Requirement
Replace "checkbox" with "check box" in the entries starting at the line that contains "Activate Vertical layout mode" and ending at the line that contains "tap(11, 117)". Return only those lines, with nothing else changed.

[Click-target data]

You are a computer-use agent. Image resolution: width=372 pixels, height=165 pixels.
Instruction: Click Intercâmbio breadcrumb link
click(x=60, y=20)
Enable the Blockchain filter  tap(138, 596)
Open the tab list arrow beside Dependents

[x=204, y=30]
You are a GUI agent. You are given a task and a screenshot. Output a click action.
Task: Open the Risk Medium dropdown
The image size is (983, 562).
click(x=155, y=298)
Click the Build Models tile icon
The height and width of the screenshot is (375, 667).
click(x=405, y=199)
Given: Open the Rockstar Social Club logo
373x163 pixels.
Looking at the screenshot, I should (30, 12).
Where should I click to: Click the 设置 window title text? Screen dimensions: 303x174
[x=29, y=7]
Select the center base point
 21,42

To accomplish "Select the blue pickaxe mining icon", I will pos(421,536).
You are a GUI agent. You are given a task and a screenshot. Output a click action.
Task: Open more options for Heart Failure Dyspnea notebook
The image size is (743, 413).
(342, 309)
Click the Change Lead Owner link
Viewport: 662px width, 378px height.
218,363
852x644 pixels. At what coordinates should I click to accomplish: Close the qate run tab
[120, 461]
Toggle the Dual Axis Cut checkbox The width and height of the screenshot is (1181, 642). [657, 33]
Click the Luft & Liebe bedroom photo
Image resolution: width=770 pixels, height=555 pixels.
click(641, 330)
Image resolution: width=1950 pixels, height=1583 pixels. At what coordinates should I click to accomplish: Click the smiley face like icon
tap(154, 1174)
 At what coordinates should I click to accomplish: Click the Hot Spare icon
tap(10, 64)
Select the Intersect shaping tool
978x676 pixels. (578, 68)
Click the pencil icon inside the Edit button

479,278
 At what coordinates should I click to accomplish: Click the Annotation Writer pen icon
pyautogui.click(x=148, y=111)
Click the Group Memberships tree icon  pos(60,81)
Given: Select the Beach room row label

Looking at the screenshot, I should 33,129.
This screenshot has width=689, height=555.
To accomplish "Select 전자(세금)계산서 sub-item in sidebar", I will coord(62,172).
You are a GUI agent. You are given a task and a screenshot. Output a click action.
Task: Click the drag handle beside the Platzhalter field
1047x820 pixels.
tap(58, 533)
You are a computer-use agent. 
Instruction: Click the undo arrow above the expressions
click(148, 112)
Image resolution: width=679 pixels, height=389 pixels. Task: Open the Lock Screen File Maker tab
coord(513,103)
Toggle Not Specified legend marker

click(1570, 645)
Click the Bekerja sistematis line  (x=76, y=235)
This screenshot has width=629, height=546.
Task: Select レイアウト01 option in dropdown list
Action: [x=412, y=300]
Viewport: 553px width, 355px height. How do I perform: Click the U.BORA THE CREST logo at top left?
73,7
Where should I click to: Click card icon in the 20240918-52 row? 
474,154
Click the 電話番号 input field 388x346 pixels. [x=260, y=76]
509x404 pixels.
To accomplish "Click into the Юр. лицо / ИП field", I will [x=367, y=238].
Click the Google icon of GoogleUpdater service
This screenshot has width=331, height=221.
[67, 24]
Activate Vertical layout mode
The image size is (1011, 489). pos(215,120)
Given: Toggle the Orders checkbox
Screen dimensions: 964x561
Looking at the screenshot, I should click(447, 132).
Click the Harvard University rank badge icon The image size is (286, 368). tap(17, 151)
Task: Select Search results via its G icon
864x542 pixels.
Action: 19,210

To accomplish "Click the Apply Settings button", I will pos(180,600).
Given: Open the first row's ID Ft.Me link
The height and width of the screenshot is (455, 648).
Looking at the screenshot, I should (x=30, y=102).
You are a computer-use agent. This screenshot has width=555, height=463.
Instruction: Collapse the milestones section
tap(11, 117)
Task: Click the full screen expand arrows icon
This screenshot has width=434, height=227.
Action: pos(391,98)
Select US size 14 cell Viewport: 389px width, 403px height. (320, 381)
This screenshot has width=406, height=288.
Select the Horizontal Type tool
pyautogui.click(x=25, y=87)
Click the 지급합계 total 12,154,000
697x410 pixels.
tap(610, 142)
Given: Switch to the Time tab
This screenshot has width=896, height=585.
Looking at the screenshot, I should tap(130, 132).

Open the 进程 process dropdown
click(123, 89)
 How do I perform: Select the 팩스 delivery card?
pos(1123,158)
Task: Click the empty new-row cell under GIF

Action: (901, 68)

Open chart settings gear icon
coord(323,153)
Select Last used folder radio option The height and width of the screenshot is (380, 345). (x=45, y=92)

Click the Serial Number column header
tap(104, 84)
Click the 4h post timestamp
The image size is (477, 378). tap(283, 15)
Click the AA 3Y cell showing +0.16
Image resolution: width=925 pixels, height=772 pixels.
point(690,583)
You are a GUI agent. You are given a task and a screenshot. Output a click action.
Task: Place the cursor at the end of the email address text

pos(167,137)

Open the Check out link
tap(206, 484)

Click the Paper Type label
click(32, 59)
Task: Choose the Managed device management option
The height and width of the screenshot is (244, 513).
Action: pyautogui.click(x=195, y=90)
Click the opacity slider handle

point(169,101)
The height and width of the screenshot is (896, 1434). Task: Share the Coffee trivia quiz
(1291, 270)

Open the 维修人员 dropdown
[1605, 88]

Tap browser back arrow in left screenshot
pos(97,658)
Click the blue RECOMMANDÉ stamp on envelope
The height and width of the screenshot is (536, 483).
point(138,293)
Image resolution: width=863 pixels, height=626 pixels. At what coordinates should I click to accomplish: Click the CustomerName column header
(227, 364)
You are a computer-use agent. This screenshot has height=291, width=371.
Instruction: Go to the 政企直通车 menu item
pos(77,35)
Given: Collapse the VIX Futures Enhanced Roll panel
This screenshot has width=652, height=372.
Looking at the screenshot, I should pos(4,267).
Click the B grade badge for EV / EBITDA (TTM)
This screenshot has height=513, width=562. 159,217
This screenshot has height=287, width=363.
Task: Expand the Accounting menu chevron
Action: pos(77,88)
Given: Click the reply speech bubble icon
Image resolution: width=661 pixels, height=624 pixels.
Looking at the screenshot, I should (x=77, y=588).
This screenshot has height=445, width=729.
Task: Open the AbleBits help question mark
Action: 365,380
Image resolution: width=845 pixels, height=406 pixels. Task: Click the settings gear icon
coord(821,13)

Task output
Activate Vertical layout mode
The image size is (1011, 489). pos(215,120)
Given: Toggle the Orders check box
Screen dimensions: 964x561
Looking at the screenshot, I should click(447, 132).
Click the Harvard University rank badge icon The image size is (286, 368). tap(17, 151)
Task: Select Search results via its G icon
864x542 pixels.
Action: 19,210

To accomplish "Click the Apply Settings button", I will pos(180,600).
Given: Open the first row's ID Ft.Me link
The height and width of the screenshot is (455, 648).
Looking at the screenshot, I should (x=30, y=102).
You are a computer-use agent. This screenshot has width=555, height=463.
Instruction: Collapse the milestones section
tap(11, 117)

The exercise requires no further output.